BookLoversLife1 More than 1 year ago
First things first, that cover is awesome because it represents the story perfectly!! Secondly, this was a fascinating and intriguing read. I had never heard of it before but loved the sound of it when I got it for review so dived right in.  Louisa, her sister and her dad move back to his childhood home. While in the attic one day, the antique phone up there starts to ring. She answers only to hear her dead grandmother on the line. She tells Louisa that she has a secret that needs to be told, and so begins the tale of Louisas grandfather and his Swedish roots.  For me, the best thing about this was the Grandfathers tale. It was absolutely fascinating.

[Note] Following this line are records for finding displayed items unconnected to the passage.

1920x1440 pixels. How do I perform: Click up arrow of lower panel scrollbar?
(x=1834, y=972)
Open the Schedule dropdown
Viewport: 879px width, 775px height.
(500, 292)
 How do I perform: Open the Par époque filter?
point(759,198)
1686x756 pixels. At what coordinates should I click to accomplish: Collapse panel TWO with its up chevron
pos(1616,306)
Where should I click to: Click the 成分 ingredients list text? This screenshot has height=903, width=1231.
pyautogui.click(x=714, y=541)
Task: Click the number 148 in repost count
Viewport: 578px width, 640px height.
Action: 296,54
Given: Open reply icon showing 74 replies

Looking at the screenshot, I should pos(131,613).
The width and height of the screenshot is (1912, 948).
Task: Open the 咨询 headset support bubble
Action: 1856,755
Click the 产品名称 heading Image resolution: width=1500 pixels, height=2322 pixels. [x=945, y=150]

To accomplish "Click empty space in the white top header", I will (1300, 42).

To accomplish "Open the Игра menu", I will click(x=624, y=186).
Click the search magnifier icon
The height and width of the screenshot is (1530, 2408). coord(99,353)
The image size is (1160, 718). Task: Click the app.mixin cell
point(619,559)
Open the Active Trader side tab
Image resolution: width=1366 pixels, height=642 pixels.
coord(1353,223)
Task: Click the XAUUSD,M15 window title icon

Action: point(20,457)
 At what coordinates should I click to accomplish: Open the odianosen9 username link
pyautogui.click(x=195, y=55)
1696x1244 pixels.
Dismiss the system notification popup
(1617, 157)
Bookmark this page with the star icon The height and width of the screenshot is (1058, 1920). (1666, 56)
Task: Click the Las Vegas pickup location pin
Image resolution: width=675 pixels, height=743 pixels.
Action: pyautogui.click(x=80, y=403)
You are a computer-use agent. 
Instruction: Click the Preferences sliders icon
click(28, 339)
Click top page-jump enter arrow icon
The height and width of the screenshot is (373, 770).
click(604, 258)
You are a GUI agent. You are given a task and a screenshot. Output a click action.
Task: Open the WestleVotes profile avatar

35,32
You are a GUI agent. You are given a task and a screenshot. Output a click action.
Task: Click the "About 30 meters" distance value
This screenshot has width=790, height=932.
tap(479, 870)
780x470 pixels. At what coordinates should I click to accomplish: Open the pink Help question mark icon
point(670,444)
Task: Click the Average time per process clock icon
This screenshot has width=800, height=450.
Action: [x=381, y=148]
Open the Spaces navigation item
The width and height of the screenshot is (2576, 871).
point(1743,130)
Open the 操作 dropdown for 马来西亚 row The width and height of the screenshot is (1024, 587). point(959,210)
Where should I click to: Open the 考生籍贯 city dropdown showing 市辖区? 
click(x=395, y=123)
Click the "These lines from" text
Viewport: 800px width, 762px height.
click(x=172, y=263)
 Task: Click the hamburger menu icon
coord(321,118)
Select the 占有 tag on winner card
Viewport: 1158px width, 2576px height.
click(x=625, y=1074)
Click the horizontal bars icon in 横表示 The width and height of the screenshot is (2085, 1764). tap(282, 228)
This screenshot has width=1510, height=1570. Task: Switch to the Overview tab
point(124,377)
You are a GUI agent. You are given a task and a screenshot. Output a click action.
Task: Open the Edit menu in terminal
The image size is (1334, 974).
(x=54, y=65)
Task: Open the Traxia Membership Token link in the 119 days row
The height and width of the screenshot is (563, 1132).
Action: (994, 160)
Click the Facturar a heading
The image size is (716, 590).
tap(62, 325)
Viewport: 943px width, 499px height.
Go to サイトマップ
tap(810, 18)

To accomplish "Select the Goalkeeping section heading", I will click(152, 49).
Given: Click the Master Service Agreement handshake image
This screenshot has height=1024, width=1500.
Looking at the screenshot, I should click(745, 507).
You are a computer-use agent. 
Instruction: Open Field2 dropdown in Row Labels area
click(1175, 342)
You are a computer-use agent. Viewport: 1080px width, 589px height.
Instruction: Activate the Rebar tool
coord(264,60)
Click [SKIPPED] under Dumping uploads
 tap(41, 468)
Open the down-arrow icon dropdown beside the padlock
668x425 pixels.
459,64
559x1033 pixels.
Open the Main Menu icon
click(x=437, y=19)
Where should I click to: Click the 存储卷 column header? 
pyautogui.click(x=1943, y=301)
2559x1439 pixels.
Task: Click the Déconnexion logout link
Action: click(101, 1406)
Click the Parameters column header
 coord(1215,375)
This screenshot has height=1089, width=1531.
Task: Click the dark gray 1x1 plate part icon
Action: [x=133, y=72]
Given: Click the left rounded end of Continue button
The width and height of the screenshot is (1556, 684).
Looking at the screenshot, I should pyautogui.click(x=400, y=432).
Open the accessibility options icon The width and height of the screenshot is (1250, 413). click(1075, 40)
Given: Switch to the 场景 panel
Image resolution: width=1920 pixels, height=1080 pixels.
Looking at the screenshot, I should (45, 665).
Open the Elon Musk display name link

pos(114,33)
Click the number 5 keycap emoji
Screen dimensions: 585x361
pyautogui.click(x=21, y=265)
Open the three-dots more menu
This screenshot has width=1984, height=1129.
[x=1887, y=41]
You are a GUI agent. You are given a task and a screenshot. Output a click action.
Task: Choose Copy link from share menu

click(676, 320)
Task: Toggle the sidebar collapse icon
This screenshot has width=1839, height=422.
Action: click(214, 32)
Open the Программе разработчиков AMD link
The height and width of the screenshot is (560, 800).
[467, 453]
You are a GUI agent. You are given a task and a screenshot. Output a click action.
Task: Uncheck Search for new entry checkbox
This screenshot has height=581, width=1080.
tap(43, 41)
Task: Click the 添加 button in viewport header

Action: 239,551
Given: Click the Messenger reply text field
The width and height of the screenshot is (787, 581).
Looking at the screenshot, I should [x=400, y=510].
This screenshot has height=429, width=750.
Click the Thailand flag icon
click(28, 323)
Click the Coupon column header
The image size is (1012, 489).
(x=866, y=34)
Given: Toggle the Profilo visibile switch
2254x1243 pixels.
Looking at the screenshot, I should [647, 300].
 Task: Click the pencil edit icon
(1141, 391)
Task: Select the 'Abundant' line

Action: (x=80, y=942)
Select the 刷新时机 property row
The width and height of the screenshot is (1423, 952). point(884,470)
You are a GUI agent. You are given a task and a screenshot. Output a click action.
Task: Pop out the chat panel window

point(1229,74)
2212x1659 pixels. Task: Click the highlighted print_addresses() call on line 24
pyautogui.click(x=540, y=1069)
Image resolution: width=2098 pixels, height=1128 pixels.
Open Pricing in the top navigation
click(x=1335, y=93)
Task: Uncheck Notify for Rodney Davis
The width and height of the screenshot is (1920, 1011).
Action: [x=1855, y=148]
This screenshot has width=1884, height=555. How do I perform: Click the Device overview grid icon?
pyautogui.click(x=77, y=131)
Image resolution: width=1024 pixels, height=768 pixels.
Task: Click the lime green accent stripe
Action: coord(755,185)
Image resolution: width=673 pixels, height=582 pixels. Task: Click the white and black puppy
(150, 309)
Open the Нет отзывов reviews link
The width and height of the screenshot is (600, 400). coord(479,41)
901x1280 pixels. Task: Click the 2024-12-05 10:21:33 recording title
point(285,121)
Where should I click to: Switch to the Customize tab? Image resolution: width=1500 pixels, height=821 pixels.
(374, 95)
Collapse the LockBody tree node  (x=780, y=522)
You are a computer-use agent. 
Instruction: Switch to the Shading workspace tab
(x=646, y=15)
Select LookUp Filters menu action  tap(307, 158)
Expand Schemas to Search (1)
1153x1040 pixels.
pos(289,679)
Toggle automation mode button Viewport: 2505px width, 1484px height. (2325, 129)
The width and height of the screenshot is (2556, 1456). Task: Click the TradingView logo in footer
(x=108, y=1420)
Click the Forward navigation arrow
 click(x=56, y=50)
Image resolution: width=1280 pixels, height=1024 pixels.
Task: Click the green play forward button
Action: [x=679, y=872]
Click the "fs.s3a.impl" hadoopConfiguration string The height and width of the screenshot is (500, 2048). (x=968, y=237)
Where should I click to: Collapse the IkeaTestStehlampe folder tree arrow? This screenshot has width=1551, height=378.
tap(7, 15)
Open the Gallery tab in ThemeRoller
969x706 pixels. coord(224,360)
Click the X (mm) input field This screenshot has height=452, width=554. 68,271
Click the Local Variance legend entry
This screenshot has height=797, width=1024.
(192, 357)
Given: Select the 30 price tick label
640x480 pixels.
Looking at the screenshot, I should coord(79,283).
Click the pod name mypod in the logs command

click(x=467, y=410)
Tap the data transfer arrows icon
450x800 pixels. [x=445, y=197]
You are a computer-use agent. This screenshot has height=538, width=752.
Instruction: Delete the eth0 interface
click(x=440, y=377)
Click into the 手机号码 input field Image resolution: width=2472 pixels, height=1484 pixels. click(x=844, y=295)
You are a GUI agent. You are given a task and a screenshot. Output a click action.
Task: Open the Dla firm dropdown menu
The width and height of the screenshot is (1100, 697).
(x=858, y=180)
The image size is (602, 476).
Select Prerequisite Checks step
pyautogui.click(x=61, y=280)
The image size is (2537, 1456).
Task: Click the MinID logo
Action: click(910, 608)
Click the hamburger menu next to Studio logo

I also loved how the author brought the secret to life. The fact that it came in the form of telephone calls every so often was awesome. It made the story that more suspenseful and intriguing. You could also feel how frustrated Louisa was with not hearing the full story and only getting it in bits.  The book is told from both Loisas POV and her granddads POV. Louisa side of the story centers on her adjusting to life after losing her mother and moving to a new place. She has a lot to deal with and now she is getting phone calls from beyond the grave. I really liked Louisa, she was level headed although I didn't like the way she was with the boys in her life. There is a love triangle, which I hate!!!! Louisa just acts weird around them. When she is with one guy she seems to forget about the other. She couldn't make up her mind and that annoyed me.  I cant say too much about the granddads story because I could ruin something but I will say that it was fascinating. Its set in the time of Hitler and just before WW2. I loved the setting for it because Sweden was neutral during the war and its such a beautiful place.  The only bad thing about it is the love triangle (I cant stress how much I hate them) and how Louisa was with the boys. It felt unreal and brought down the rating.  Anyway, overall I really enjoyed the book. It was a fascinating and quick read. It a tragic tale but also a hopeful one. Its a story of love, loss and family and one you will enjoy. 
Anonymous More than 1 year ago
I bought this book around Christmas time and finished it after a day or so. Some reviews have stated there was too much going on in the novel. For me, however, that's what kept the book interesting and hard to put down. I was constantly captivated by the events, the interesting aspects to the characters, and the History the book had to offer. It's a REALLY great book and worth the read.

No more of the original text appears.